Penilaian fibrosis hati dapat dilakukan dengan cara invasif (biopsi) dan non-invasif
(USG, Fibroscan, dan serum marker). Dalam penelitian ini, tiga pasien dengan kumulatif
dosis> 2 g menjalani biopsi hati, yang menyatakan tidak ada perubahan.
Dalam sampel kami, dosis terapeutik MTX adalah sekitar 20 mg dan dosis yang
dibutuhkan untuk timbulnya pertumbuhan kembali adalah 180 mg, yaitu, hingga timbul
respon butuh sekitar 9 minggu (2,1 bulan). Joly (2010) dan Droitcourt (2012) melaporkan
jumlah waktu yang sama yang diperlukan untuk permulaan timbulnya respon: 2,5 dan 3 bulan
berturut-turut. Kebanyakan pasien dengan > 50% pertumbuhan kembali menerima dosis
kumulatif di kisaran 1000-1500 mg (87%), hal ini menunjukkan bahwa tingkatan dosis ini
harus dicapai sebelum respon dapat dinilai.
Penelitian sebelumnya menemukan tingkat kekambuhan 80% pada pasien yang
menerima pengobatan dengan MTX, yang sudah pernah mengalami pertumbuhan rambut
kembali. Dalam sampel kami, kekambuhan terjadi pada 33,3% (n = 7) dari pasien dengan>
50% pertumbuhan kembali (n = 21), dan 20% dari pasien dengan> 75% pertumbuhan
kembali. Satu pasien mengalami kekambuhan selama pengobatan, tiga pada saat penghentian
pengobatan (setelah pengurangan dosis hingga <7,5 mg / minggu), dan tiga orang pada
sekitar 6,3 bulan setelah penghentian MTX, yang menunjukkan bahwa dosis MTX 7,5 mg /
minggu adalah tingkat yang baik untuk menentukan waktu penghentian obat atau dosis
efektif minimum untuk pemeliharaan saat remisi.

KESIMPULAN

MTX dengan dosis rata-rata 20 mg / minggu tampaknya menjadi pilihan yang aman
dan menjanjikan untuk pengobatan AA yang parah. Dosis kumulatif rata-rata 180 mg
diperlukan untuk memulai respon, dan jumlah dosis kumulatif 1000-1500 mg berkaitan
dengan respon terbaik.
Keterbatasan penelitian ini meliputi heterogenitas sampel (pasien direkrut dari rumah
sakit umum dan dari praktek pribadi), sebagaimana penelitian retrospektif, non-komparatif.
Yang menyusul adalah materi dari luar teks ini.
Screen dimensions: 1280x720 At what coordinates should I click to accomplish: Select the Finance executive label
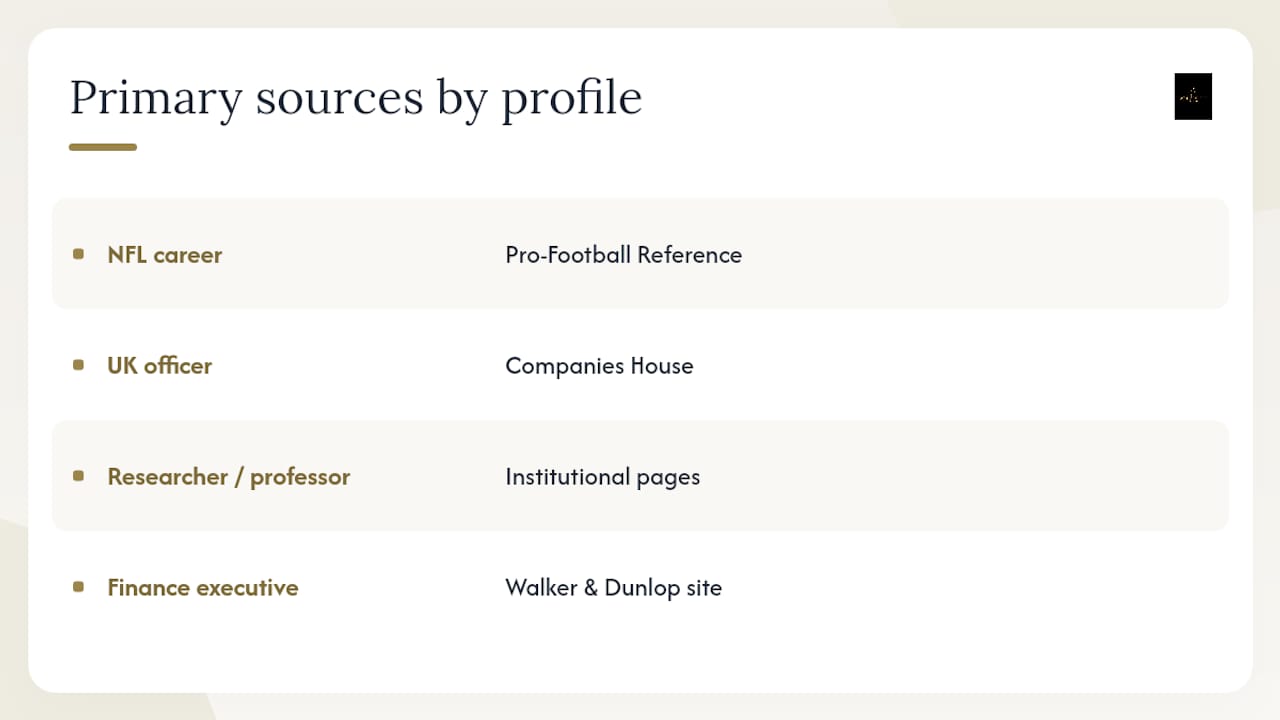coord(203,588)
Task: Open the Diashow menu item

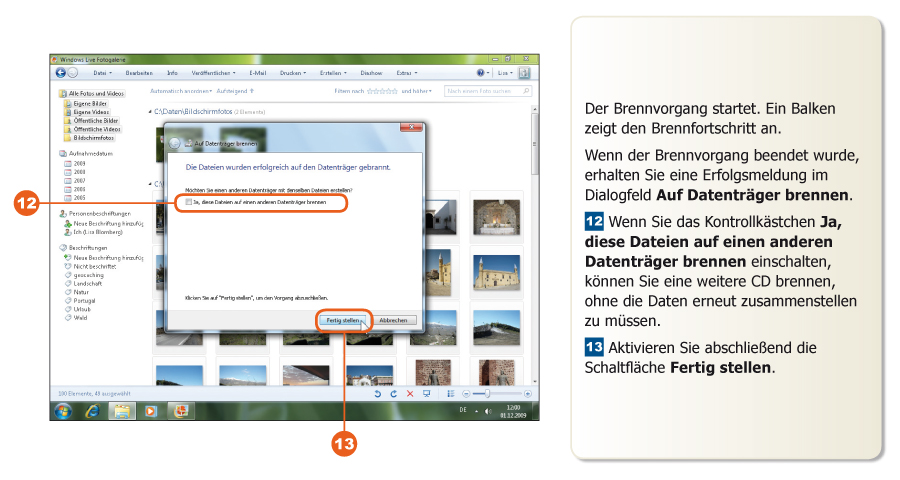Action: [x=371, y=73]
Sampel lebih besar yang diteliti secara buta dan acak, diperlukan untuk menegakkan MTX
sebagai terapi lini pertama untuk AA. Penggunaan biomarker yang saat ini dalam
pengembangan untuk pemantauan pasien dapat mendorong penggunaan MTX jangka panjang
tanpa mengharuskan pasien untuk menjalani pengujian invasif.